Task goal =>
The expected output is an exact copy of each line from the line with "The image size is (763, 532)." through the end of the data below, with no pictures in it.

(Saved entries)
════════

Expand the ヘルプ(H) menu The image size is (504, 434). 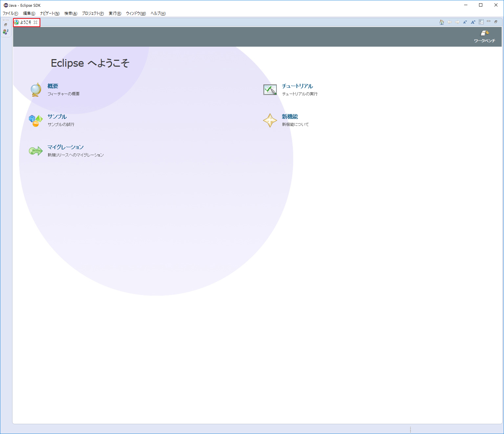coord(158,13)
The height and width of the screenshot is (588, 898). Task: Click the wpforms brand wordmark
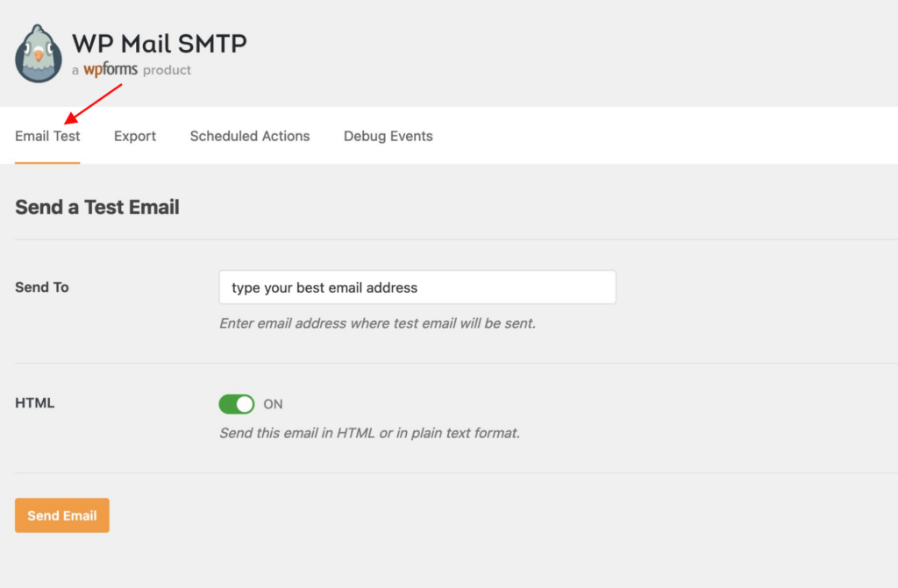tap(110, 69)
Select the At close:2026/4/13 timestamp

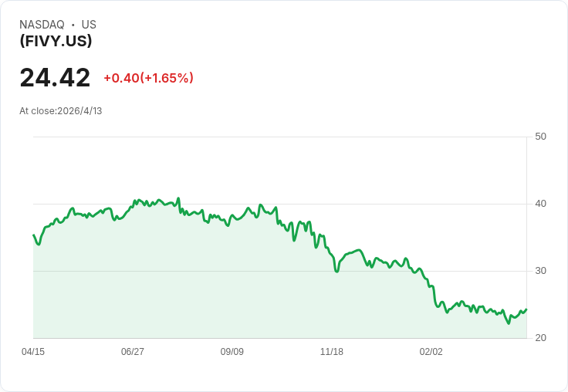tap(61, 111)
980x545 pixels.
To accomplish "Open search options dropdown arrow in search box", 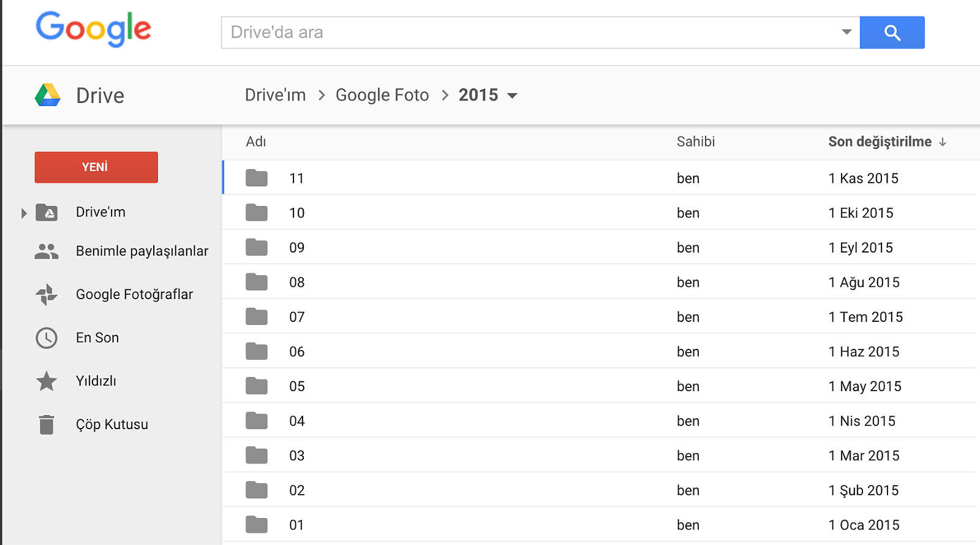I will click(846, 32).
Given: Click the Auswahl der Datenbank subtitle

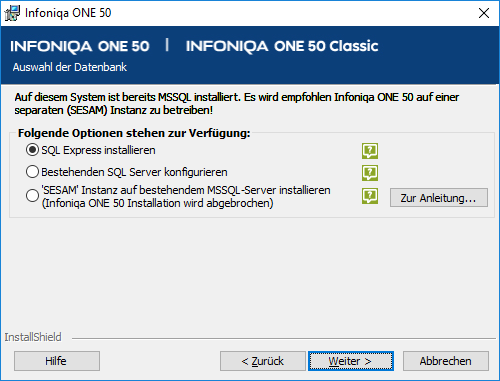Looking at the screenshot, I should pos(70,67).
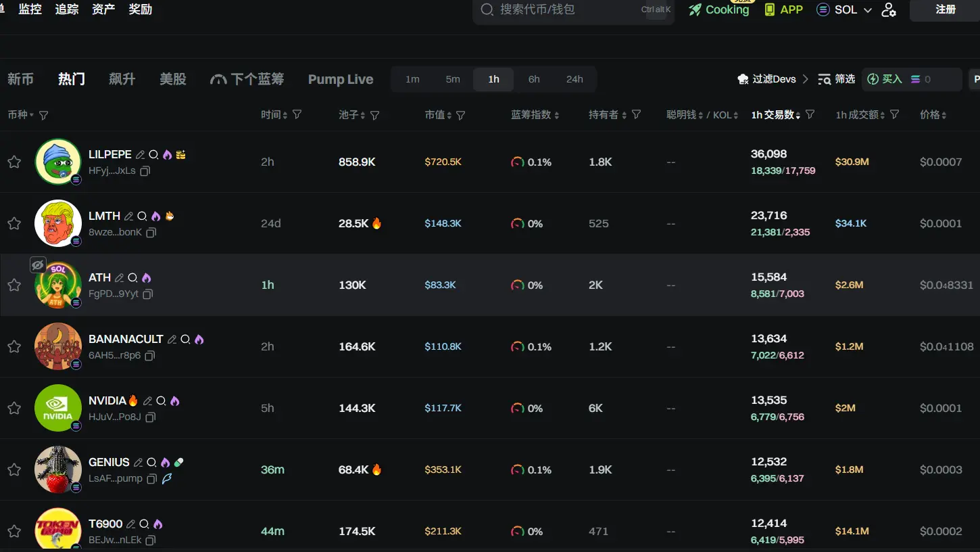980x552 pixels.
Task: Open the SOL chain dropdown
Action: click(x=845, y=10)
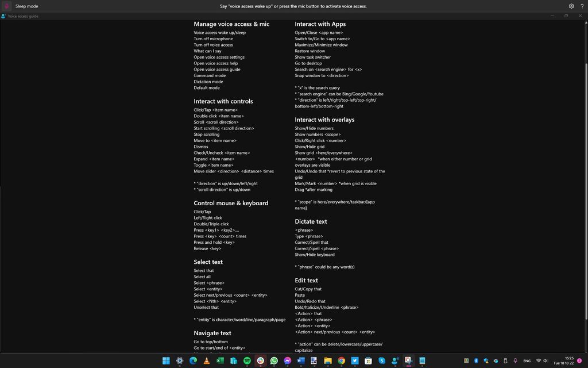
Task: Click the Bluetooth icon in the system tray
Action: click(475, 361)
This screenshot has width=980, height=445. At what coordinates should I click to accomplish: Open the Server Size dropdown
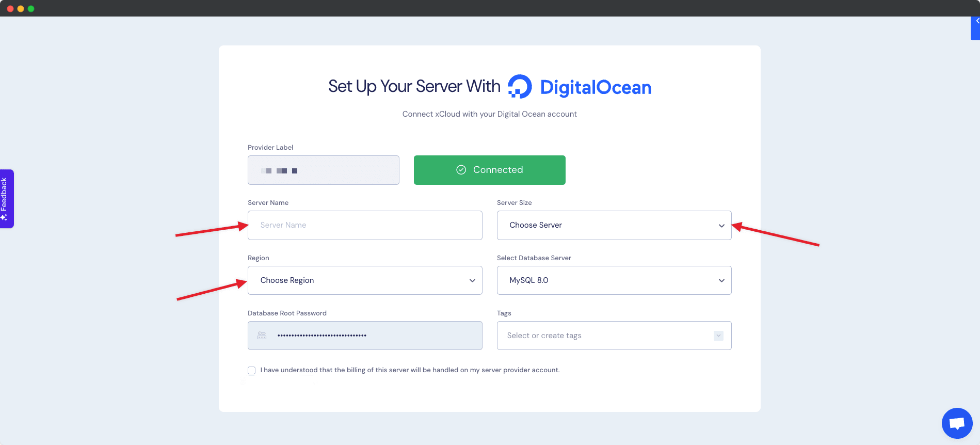point(614,225)
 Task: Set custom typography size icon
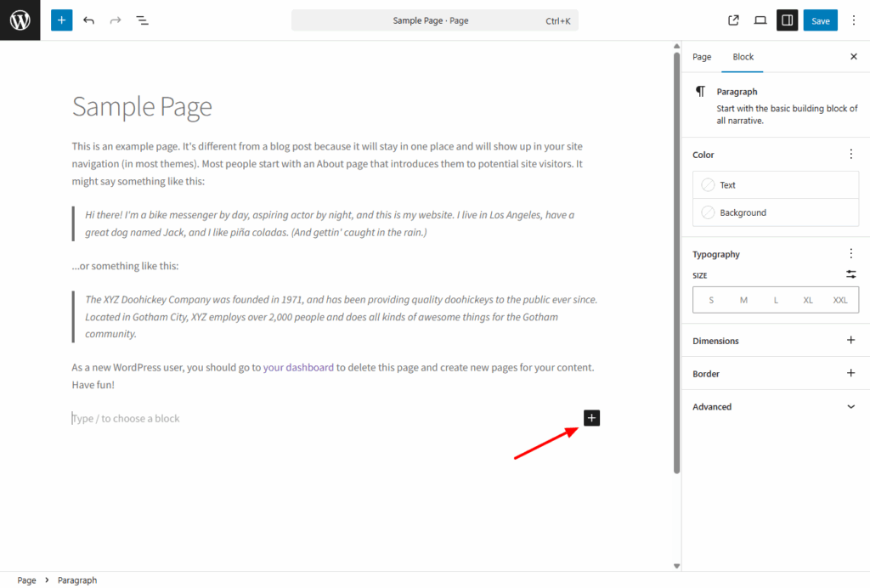tap(850, 274)
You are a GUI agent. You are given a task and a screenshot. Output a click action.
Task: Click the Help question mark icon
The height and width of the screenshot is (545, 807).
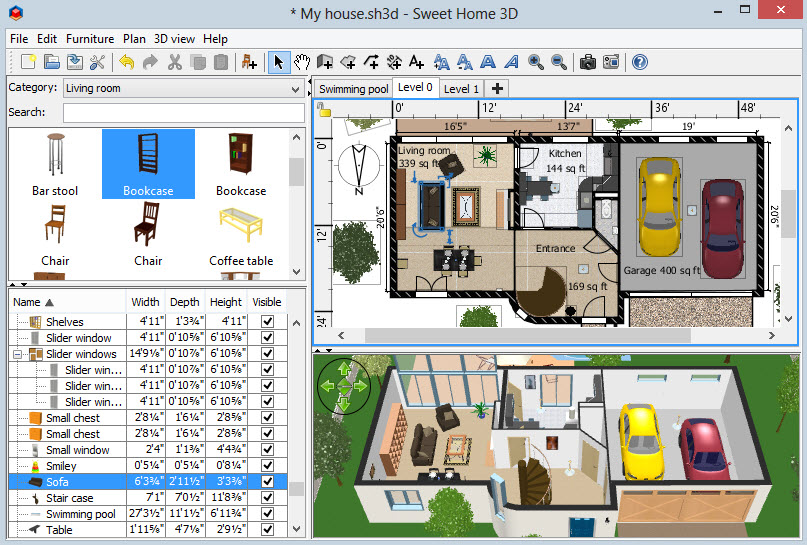click(x=639, y=62)
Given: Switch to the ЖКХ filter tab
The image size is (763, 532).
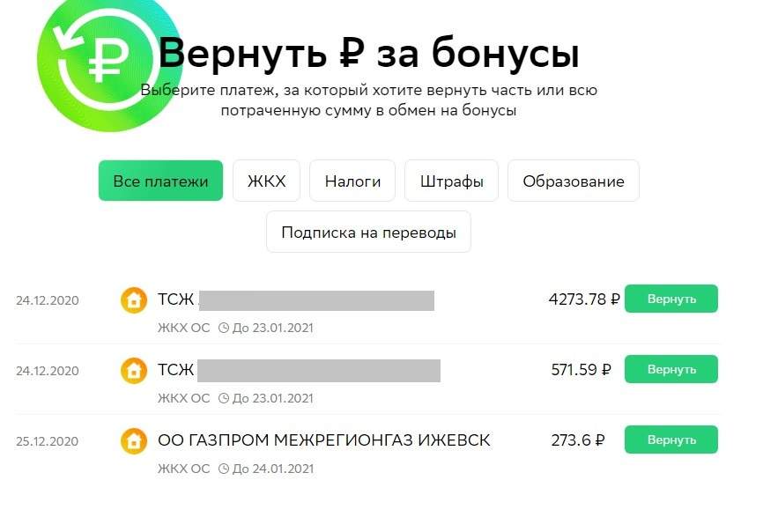Looking at the screenshot, I should [x=266, y=181].
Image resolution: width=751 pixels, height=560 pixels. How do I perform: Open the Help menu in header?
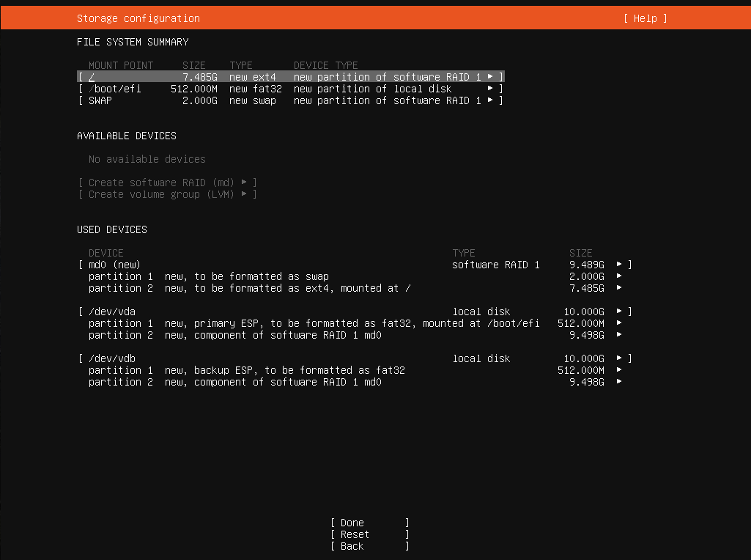point(645,18)
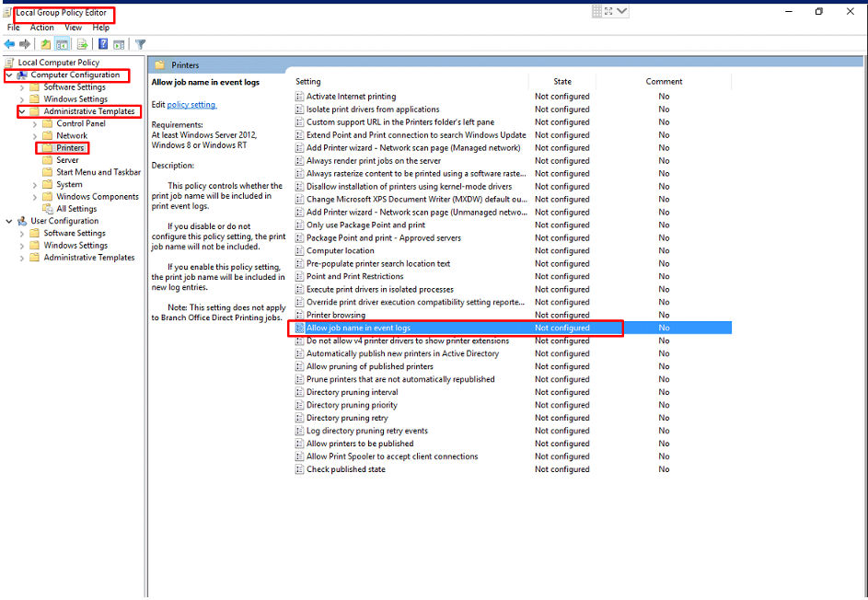Collapse Administrative Templates under Computer Configuration
This screenshot has height=600, width=868.
[x=22, y=111]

════════

Completed task =>
The image size is (763, 532).
Looking at the screenshot, I should [x=266, y=181].
Image resolution: width=751 pixels, height=560 pixels. How do I perform: Open the Help menu in header?
point(645,18)
Collapse Administrative Templates under Computer Configuration
This screenshot has height=600, width=868.
[x=22, y=111]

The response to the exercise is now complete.